- **SOURCE RECORDS**:
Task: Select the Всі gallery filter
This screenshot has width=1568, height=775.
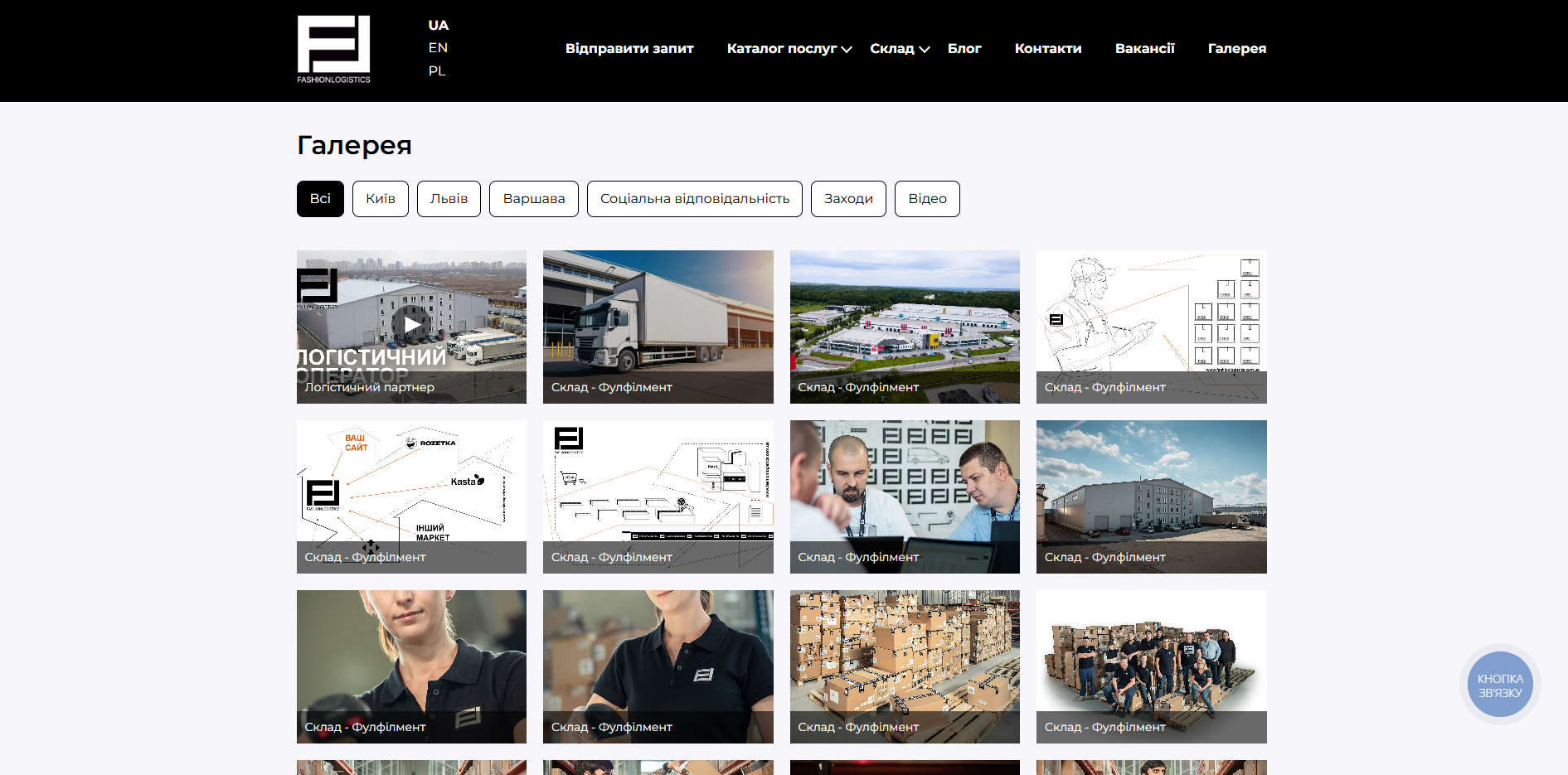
--
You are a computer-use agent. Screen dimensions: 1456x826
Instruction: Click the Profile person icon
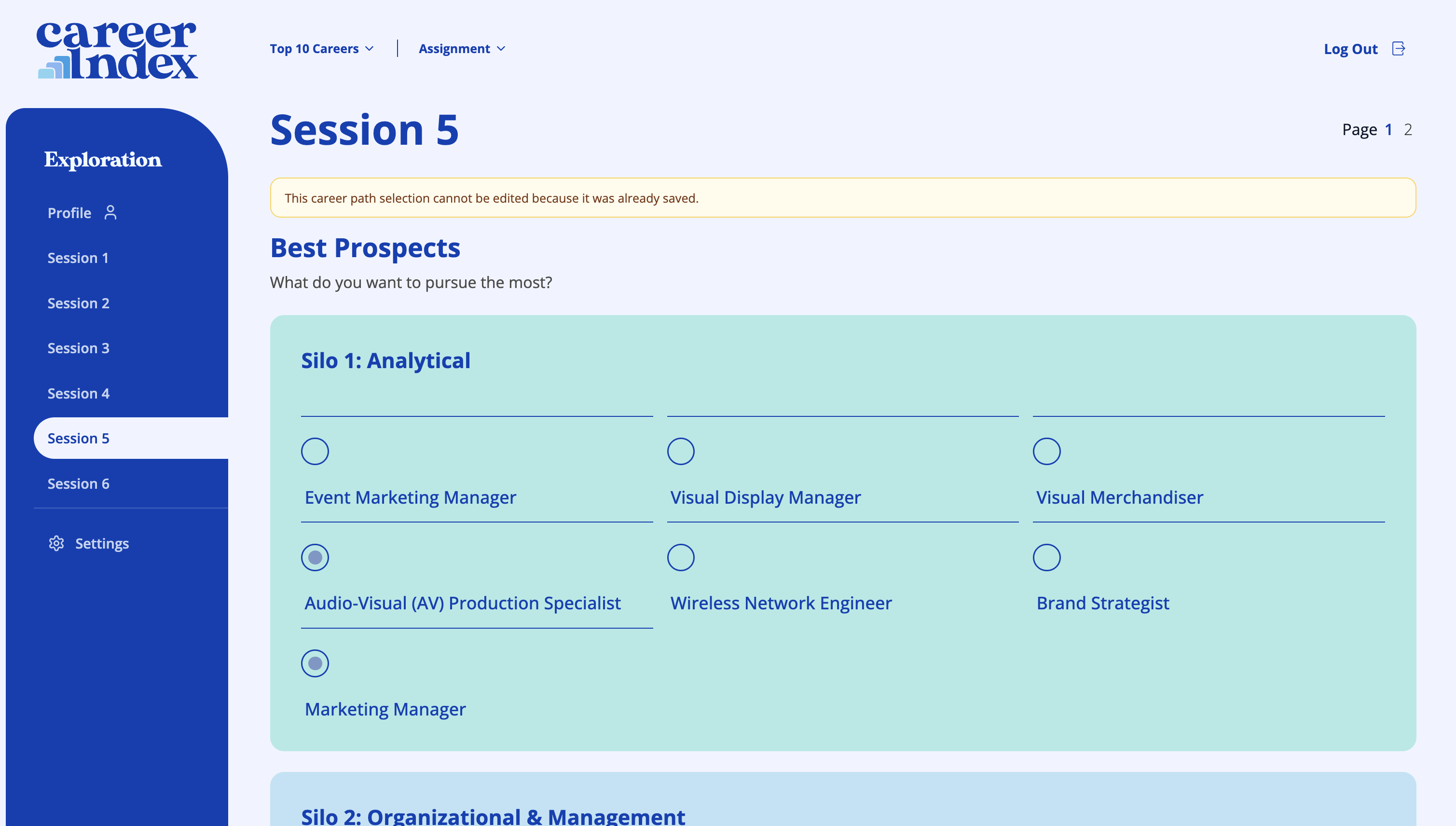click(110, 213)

- **PROBLEM TO WORK ON**:
Repeat word for word the lines above that run from the line containing "Task: Select the Всі gallery filter" through the line containing "This screenshot has width=1568, height=775.", both ends included, and nothing else.

- **TASK ANSWER**:
Task: Select the Всі gallery filter
This screenshot has width=1568, height=775.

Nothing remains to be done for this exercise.